Inizialmente è stata una cosa positiva, ha suscitato interesse nei giovani e ha portato alla formazione di figure professionali valide, ma quello che nel tempo è mancato è stato il datore di lavoro, con una domanda praticamente nulla rispetto a una numerosissima offerta. Il richiamo a Di Vittorio era un omaggio all’uomo, alla sua Cgil, ai lavoratori e anche a quelli che un lavoro, purtroppo, non ce l’hanno.
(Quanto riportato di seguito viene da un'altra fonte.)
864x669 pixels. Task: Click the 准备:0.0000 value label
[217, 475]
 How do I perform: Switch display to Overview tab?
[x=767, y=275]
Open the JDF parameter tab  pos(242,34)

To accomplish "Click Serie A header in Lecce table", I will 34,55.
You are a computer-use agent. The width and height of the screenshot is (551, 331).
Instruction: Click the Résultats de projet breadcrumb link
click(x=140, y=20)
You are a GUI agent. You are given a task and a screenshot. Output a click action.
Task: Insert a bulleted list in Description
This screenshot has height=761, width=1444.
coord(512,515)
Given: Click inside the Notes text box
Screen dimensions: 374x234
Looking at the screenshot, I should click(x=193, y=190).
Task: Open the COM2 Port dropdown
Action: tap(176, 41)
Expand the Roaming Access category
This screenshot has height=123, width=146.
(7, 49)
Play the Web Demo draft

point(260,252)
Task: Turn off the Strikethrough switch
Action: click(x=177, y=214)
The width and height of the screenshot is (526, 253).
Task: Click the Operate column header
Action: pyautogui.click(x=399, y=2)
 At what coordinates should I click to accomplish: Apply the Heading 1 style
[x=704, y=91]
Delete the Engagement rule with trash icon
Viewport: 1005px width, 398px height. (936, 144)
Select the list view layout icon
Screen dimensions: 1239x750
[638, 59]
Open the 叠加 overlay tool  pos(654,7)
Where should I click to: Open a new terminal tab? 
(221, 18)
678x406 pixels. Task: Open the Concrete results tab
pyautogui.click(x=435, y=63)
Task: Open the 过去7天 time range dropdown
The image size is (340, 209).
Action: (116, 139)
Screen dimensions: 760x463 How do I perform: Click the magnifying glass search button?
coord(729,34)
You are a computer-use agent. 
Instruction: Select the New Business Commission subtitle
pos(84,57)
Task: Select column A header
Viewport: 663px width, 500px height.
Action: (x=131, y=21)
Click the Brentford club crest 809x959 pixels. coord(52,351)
A tal proposito, servirebbe un grande cambiamento politico e sociale, nel quale torni centrale la forza della cultura: sì! Quella che avvicina etnie e rende tolleranti. Il Ministero dei Beni Culturali, e conseguentemente i vari governi succedutisi, dovevano fornire mezzi e risposte che non ci sono fin’ora state e che neanche si intravedono. In un paese in cui la classe dirigente è incapace di investire ma anche di indirizzare, diventa difficile per i giovani trovare il proprio riscatto nel lavoro. Se questo paese si ritrova quindi nella condizione per cui non si può infondere fiducia e speranza di progresso nei giovani, allora credo sia meglio chiudere i battenti; poco importa se ai vertici ci sia il bastone della destra, del centro o della sinistra.